All of the city and county commissioners got copies of the tourist industry’s proposal, as did Orange County Comptroller Martha Haynie.
Maladecki’s letter offers something for all of those competing interests.
But it does not address an issue tourism and political leaders have dismissed for years, that nonetheless persists in Orlando: an idea that others outside the tourism industry have urged, for area officials to pursue state law changes that could allow Orlando’s robust tourism industry to help pay for other civic services and needs.
Maladecki also was not immediately available Friday to discuss the proposal.
“It goes without saying that the importance of maintaining a strong tourism economy in Orange County is critical to the region’s success,” he wrote. “This plan demonstrates a comprehensive approach for expenditures of TDT while ensuring our industry remains a key driver of revenue for the region.”
Last year the tax brought in $226.2 million, compared with $201.4 million the year before. Orange County’s budget this year calls for $236.2 million, with about $70 million of that going to debt service, $51 million to the convention center operations and capital, $49 million goes to Visit Orlando, $59 million goes to the three major venues supported by the tax – the Amway Center, the Dr. Phillips Center and the Citrus Bowl. And $7.5 million goes to arts and history.
Among the specific proposals, the tourism industry wants:
- 30 percent of the tourism tax revenue provided to Visit Orlando for tourism marketing. Under this plan, it would get $67 million, about an $18 million increase.
- The convention center, which is currently getting $130 million over ten years for expansion and renovation, to get an additional $172 million.
- The Dr. Phillips Performing Arts Center to receive $25 million for its Phase II expansion, including the second performance hall, plus $45 million it now gets.
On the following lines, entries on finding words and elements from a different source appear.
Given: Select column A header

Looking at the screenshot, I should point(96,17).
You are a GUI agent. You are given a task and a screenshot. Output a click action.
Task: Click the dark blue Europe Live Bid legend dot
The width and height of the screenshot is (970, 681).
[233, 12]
Also, arts money would go to the Orlando Ballet ($4 million,) Orlando Philharmonic Orchestra ($6 million) and the Orlando Science Center ($10 million) for capital projects each has underway or far along in planning.
- A new sports marketing program be set up through the Central Florida Sports Commission, with an initial allocation of $5 million and annual allocations in the range of $2 million to $5 million.
- $20 million for upgrades to the Citrus Bowl, including additional luxury suites.
- $1 million be set aside annually for a new capital improvement fund for future improvements for the Amway Center, the Citrus Bowl and the Dr. Phillips Center.